Exercise instructions » Would you please output the lines of the data below from the one containing "2ème Rassemblement Artistique 2021-2022 (33, 2022)" to the end, exactly and with nothing added?

Material to process »
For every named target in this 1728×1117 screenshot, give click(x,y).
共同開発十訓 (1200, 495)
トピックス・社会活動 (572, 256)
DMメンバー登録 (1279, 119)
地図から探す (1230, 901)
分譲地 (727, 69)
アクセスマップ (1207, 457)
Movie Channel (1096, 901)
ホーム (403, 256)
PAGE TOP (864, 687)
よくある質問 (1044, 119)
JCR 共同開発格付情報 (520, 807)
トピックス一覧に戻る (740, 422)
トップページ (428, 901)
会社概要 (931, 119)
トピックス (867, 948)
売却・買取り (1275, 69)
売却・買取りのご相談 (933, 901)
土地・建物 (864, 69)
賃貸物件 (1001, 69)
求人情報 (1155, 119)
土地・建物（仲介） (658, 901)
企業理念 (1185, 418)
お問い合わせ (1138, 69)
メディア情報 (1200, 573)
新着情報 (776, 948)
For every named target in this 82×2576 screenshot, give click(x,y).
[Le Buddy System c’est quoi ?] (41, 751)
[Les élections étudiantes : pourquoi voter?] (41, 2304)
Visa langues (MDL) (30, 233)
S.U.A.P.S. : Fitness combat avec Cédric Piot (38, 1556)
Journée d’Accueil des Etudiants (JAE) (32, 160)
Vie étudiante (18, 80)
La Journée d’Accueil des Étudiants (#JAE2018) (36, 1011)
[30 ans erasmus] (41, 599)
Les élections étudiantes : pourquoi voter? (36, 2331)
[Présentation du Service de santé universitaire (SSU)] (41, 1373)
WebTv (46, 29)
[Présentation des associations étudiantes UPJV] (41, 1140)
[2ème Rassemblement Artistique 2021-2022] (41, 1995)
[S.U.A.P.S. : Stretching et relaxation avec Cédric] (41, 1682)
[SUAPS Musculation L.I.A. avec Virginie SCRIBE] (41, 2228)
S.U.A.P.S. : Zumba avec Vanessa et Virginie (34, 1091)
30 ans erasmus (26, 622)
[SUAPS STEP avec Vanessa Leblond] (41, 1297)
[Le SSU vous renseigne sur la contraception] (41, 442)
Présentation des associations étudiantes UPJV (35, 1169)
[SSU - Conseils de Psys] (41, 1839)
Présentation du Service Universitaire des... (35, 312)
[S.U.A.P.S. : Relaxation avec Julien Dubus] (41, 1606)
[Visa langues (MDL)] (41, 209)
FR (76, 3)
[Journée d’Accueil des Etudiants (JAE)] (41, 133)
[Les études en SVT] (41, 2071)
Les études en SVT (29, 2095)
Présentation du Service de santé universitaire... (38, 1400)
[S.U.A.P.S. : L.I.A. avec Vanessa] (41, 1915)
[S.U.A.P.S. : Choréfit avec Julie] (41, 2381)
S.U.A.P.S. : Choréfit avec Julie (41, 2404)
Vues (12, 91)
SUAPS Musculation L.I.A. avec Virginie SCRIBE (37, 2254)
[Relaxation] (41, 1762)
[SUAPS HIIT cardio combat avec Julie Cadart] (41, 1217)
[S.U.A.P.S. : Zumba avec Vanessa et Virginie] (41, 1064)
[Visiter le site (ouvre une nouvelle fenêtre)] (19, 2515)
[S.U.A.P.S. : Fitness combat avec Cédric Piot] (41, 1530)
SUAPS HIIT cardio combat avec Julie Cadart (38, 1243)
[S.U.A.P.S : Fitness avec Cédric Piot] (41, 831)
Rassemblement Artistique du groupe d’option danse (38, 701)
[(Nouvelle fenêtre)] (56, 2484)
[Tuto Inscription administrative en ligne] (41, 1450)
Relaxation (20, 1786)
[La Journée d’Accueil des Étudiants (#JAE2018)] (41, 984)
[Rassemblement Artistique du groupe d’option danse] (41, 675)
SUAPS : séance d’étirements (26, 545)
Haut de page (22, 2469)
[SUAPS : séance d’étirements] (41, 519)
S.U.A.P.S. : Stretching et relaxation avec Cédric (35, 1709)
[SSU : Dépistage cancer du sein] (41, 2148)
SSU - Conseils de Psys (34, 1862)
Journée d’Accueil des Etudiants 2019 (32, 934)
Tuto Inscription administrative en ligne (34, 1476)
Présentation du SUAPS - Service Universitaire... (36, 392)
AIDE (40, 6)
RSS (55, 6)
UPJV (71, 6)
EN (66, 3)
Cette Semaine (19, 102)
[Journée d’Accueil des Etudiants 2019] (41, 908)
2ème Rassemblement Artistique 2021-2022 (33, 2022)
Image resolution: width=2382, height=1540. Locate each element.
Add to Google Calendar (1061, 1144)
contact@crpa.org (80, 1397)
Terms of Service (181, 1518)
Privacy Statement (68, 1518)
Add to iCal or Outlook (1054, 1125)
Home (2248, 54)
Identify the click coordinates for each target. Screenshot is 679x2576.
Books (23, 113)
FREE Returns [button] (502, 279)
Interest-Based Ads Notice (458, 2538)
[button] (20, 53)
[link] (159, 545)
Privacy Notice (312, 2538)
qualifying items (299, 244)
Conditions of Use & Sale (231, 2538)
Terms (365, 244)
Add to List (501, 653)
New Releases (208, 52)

Answer space »
2ème Rassemblement Artistique 2021-2022 (33, 2022)
Image resolution: width=2382, height=1540. Locate each element.
Add to Google Calendar (1061, 1144)
contact@crpa.org (80, 1397)
Terms of Service (181, 1518)
Privacy Statement (68, 1518)
Add to iCal or Outlook (1054, 1125)
Home (2248, 54)
Identify the click coordinates for each target. Screenshot is 679x2576.
Books (23, 113)
FREE Returns [button] (502, 279)
Interest-Based Ads Notice (458, 2538)
[button] (20, 53)
[link] (159, 545)
Privacy Notice (312, 2538)
qualifying items (299, 244)
Conditions of Use & Sale (231, 2538)
Terms (365, 244)
Add to List (501, 653)
New Releases (208, 52)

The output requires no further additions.